Le pouvoir adjudicateur peut-il procéder au paiement dès qu’il est saisi de la demande ? La cour administrative d’appel juge au contraire que ces dispositions combinées impliquent une procédure en trois temps :
- le sous-traitant adresse sa demande à l’entrepreneur ;
- l’entrepreneur donne son accord, exprime son refus, ou garde le silence pendant quinze jours à l’issue duquel délai il est réputée avoir accepté cette demande ;
- le pouvoir adjudicateur procède au paiement après que l’entrepreneur ait accepté la demande, expressément (dans le délai de 15 jours) ou tacitement (à l’issue des 15 jours).

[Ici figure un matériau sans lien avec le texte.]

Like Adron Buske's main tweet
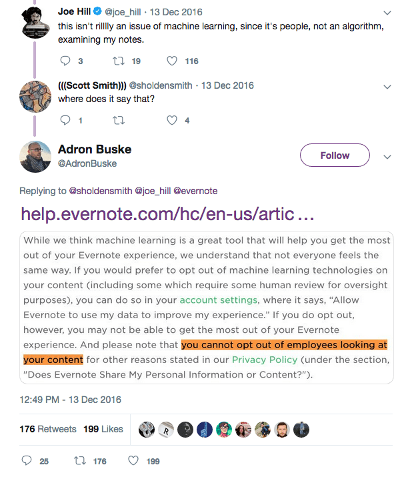coord(133,460)
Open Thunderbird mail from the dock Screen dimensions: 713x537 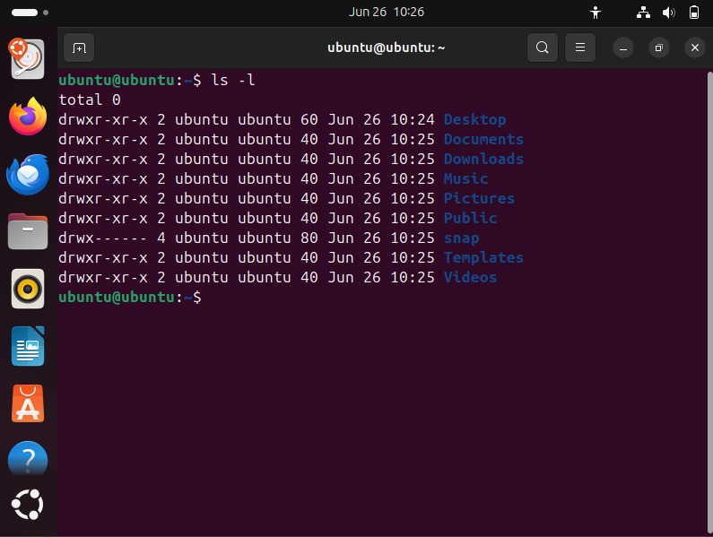[x=28, y=174]
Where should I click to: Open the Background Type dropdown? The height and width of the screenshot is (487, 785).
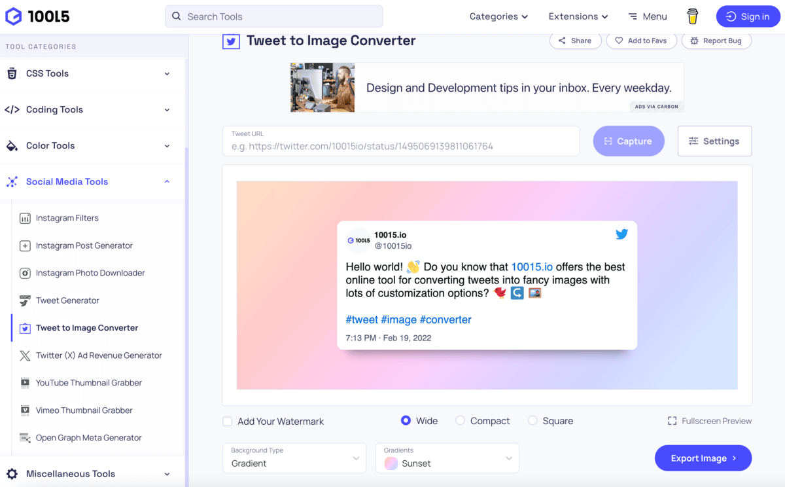click(294, 458)
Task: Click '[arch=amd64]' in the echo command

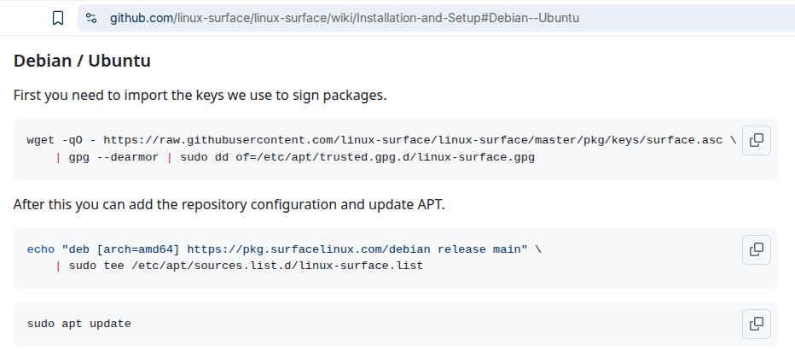Action: (x=138, y=249)
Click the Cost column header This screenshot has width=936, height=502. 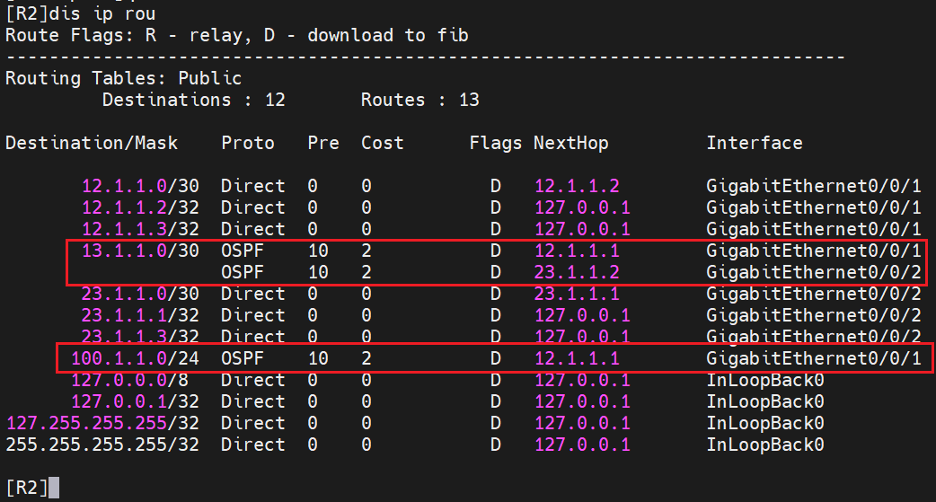pos(383,143)
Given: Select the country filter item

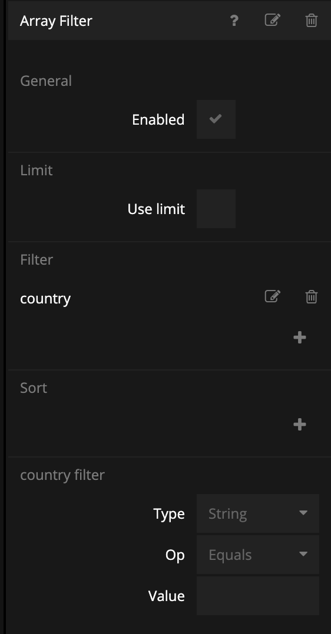Looking at the screenshot, I should click(x=45, y=299).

« Cette procédure a pour objet de permettre au titulaire du marché d’exercer un contrôle sur les pièces transmises par le sous-traitant et de s’opposer, le cas échéant, au paiement direct. Sa méconnaissance par le sous-traitant fait ainsi obstacle à ce qu’il puisse se prévaloir, auprès du maître d’ouvrage, d’un droit à ce paiement ».
Le droit au paiement direct inclut les travaux supplémentaires… en principe !
Conformément à la jurisprudence du Conseil d’État (CE, 3 mars 2010, n° 304604), le sous-traitant a droit au paiement direct des travaux supplémentaires dans les mêmes conditions que pour les travaux dont la sous-traitance a été déclarée dans le marché ou la DC4.
Encore faut-il pouvoir en justifier (voir notre billet), et encore faut-il qu’ils aient été « indispensables à la réalisation de l’ouvrage » dans les règles de l’art. En l’espèce, la cour administrative d’appel s’appuie sur les nombreuses réserves opposées aux constructeurs pour écarter le droit au paiement : ces nombreuses réserves permettent de douter du fait que ces travaux soient indissociables des prestations objets de la sous-traitance ou indispensables à l’achèvement de l’ouvrage dans les règles de l’art…
Le maître d’ouvrage doit imposer la modification de la DC4
Cherchant un autre fondement pour obtenir le paiement de ses travaux, le sous-traitant en l’espèce a tenté d’engager la responsabilité quasi-délictuelle (autrement dit, pour faute hors contrat) du maître d’ouvrage (MO). En effet, l’intervention d’un sous-traitant doit être déclarée par l’entreprise et le MO, de son côté, s’il a connaissance d’un sous-traitant non déclaré, doit mettre en demeure l’entreprise de procéder à cette déclaration. Il en va de même, admet la cour, lorsque le périmètre de l’intervention du sous-traitant évolue : en principe, l’entreprise doit effectuer une modification de sa DC4 et le MO doit y veiller ! … s’il a connaissance de cette évolution, bien entendu.
L’argument ne peut malheureusement pas prospérer en l’espèce, car la preuve de cette connaissance du MO n’est pas rapportée.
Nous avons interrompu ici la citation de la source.